In the fourth quarter, InterMune spent $6.2 million to buy out pirfenidone royalties and milestones that would have been due under the license deal with Marnac co-licensor KDL GmbH for pirfenidone. (2 (Also see "Actimmune Trial INSPIREs InterMune To Enlarge Pirfenidone Studies, Make Cuts" - Pink Sheet, 20 Mar, 2007.))

Rights in Japan, Korea and Taiwan are licensed by Marnac and KDL to Shionogi, which has gained positive Phase III results in IPF with the drug, called S-7701 there. None of the data have yet been published in peer-reviewed journals.

Shionogi submitted pirfenidone for approval in Japan last March, and word is expected sometime in the first half of this year. Porter said one theory holds that Japanese firms dislike revealing trial data while approvals are pending, so details of the study might come later.
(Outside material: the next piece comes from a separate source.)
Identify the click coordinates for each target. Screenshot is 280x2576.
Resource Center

InterMune plans to disclose Phase III results in 2009 from its own two-study CAPACITY program, which pushed R&D expenses for the year to $105.8 million in 2007, 2 percent above the previous year.

"I would feel more comfortable making a positive statement if I had seen some [Phase III] data" on pirfenidone, Rosenzweig told the DAILY, adding that he is neutral on its prospects.
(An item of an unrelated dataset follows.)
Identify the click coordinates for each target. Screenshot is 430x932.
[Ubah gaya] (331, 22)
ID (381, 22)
"The early-stage stuff really has no significance," he said, with a nod to the academic research mentioned by Porter.

"Right now, the researchers all need money to continue the operation of their centers, and InterMune has spread around quite a few dollars," he said. "I know all these people personally, and nobody has called me and said pirfenidone is a winner. If it was, I would probably be the first to know."

Also in the InterMune hopper: ITMN-191. The protease inhibitor partnered with Roche for hepatitis C has yielded encouraging top-line Phase Ib data, with full results expected this spring. The firms recently added a cohort to the monotherapy trial, bringing the total to four. They also will delay unveiling the data until all the numbers are available. The European Association for the Study of the Liver meeting in April or the Digestive Disease Week event in May are likely targets.

In the second quarter of this year, a 14-day, Phase II trial will test the compound - discovered through a collaboration with Array Biopharma - in combination with Roche's Pegasys (pegylated interferon alfa-2a).

Basel, Switzerland-based Roche also has the nucleoside polymerase inhibitor R1626, which proved strong in a Phase IIa study - an important finding, as the HCV fight turns increasingly to a combination-drug approach. Vertex Pharmaceuticals and Schering-Plough are developing HCV polymerase and protease inhibitors (3 (Also see "Roche Polymerase Inhibitor Shows Promise In Phase II" - Pink Sheet, 1 Nov, 2007.))

InterMune finished 2007 with about $235 million in cash and equivalents, enough to fund operations into 2010, according to estimates by Leerink Swann.